Wednesday, July 20, 2011

Wizards: Peter on the Cusp, Part Eleven

Talislanta Geographica
What if?

Uncounted alternate histories have been written, launched from those two words.

Wizards of the Coast in 1992 begs us to play the What If? game. It was the year where the first generation's dream of forming a successful RPG company almost came true.

For about eight months in 1992, from April 1st when the boxes filled with The Primal Order arrived from the printers until December 28th when Wizards distributed their last paychecks for a while, it was an RPG company inching ever closer to success. Had other factors not intervened, Wizards would have been in the black before the end of the year.

The Scent of the Beast
Before April 1st, they were trying to be an RPG company, but until you release your first product you're not really there yet. After December 28th, they were too financially disrupted and in some ways reverted to their pre-April 1st condition (though wiser and more professional) of having difficulty keeping up a full production pace of publications, and they soon became too distracted by unexpected success to keep their focus on RPGs.

Anyone who decides to become an entrepreneur and start up a company is in for a lot of stress and unpleasant surprises on the way to success or failure. Companies start in the red and continue to bleed money rapidly long before they ever produce any income. Keeping up with the new business's urgent hunger for funds to keep it operating keeps the executive and often many of the staff distracted from being able to fully attend to the actual business of the company, because if you look away from the problem of raising funds for too long you're out of business before you realize what happened. During that period of distraction, most organizations make embarrassing mistakes because of the lack of executive oversight. If you've never tried to start a business you may be surprised that the statistic that 90% of new businesses fail in their first year of operations is so high, but if you have tried then the surprise is that the failure rate is so low. It's tough work.

Pawns, The Opening Move
From October 16th, 1989 until early 1992, Wizards began as many organizations do, holding down its pace of spending by relying heavily on part-time and volunteer labor. This is not a bad way to begin an organization, since it limits the pace at which you bleed money and gives you time to figure out how to get organized. An underappreciated factor here is that you're going to make a lot of mistakes, and it helps to do so when you don't have much money to lose doing it; mistakes become more and more expensive as an organization grows, which is partly why so many large organizations become so conservative and bureaucratic (which, yes, is also a mistake). Unfortunately, this strategy also holds back the pace at which you can produce, which in turn holds back the pace at which you can develop an income stream to offset your costs, which extends the time you will remain in the red. It's a difficult chicken-and-egg problem that is usually resolved only through loans and investment to pour in enough money to get the company on its feet (or more typically through bankruptcy).

The Archaen Codex
By early 1992, though, Wizards had increased its rate of production by shifting the balance of the core staff more and more toward full time.
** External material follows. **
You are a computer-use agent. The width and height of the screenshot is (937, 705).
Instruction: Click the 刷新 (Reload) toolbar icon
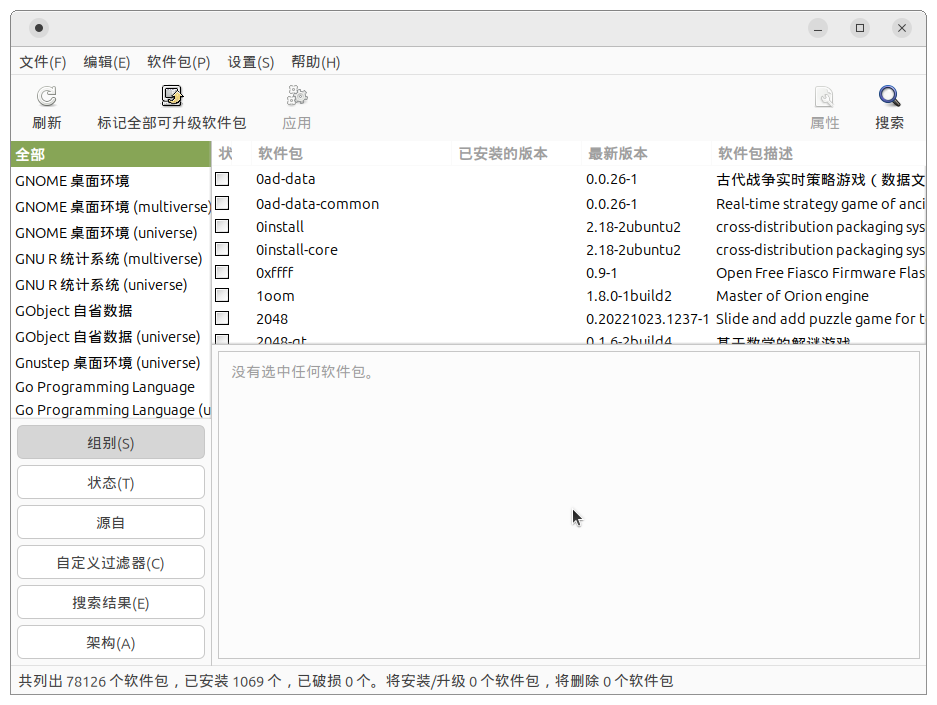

Later, when we go back and cover the early history in detail, I'll get firmer dates for the 1992 releases (I'm sure some of these are wrong), but here are my guesses so far based on studying ads, the books themselves, and Internet sites:

April 1st: The Primal Order
May: The Talislanta Guidebook
June: Talislanta Geographica
August: The Scent of the Beast
September?: The Primal Order: Pawns, The Opening Move
October: The Archaen Codex
October: Tales of Talislanta
November: The Compleat Alchemist

Tales of Talislanta
When you factor in the back stock of Bard Games products they acquired as part of the Talislanta deal with Stephan Michael Sechi, that gave Wizards a respectable product catalog by the end of 1992. When you factor in the many RPG products they had planned and in production by the fall of 1992, 1993 looked to be an even better year. The Wizards team were not yet in TSR's league when it came to the experience of their production team, nor in sales figures, but by hook or by crook they were turning out well designed, well produced products and were getting better and more successful as they went.

Likewise, although the year began with their in-house organizational systems still being cobbled together - in January they were just beginning to shift from individual assignments to the concept of formal teams, and in March George Lowe was going back and entering their basic financial data from the previous year to try to get it all recorded in one place - by the end of the year their organization although simple was coherent and productive.

The Compleat Alchemist
So the game of What If? here is a bit of a cheat. Anyone with access to the before-and-afters can see that all else being equal Wizards of the Coast would have probably been successful for at least the next year, which would have been long enough to fully get their feet under them. If they kept up the standards they'd set for themselves and kept learning lessons and making organizational and process improvements, they would have been on a long shallow curve of slow growth that would probably have been much healthier for them as an organization in the long term than the crisis followed by explosive success and growth they were subjected to instead.

That would have been more in accord with their dream for their company than what actually happened next. Until their train went off the tracks, their dream seemed to be coming gradually true. As Peter wrote in 1993:
After the Guidebook, Geographica, Tales, Pawns, and the Codex seemed to just fly out the door. Once we had Jesper, we had an incredible team and we started to really get into synch.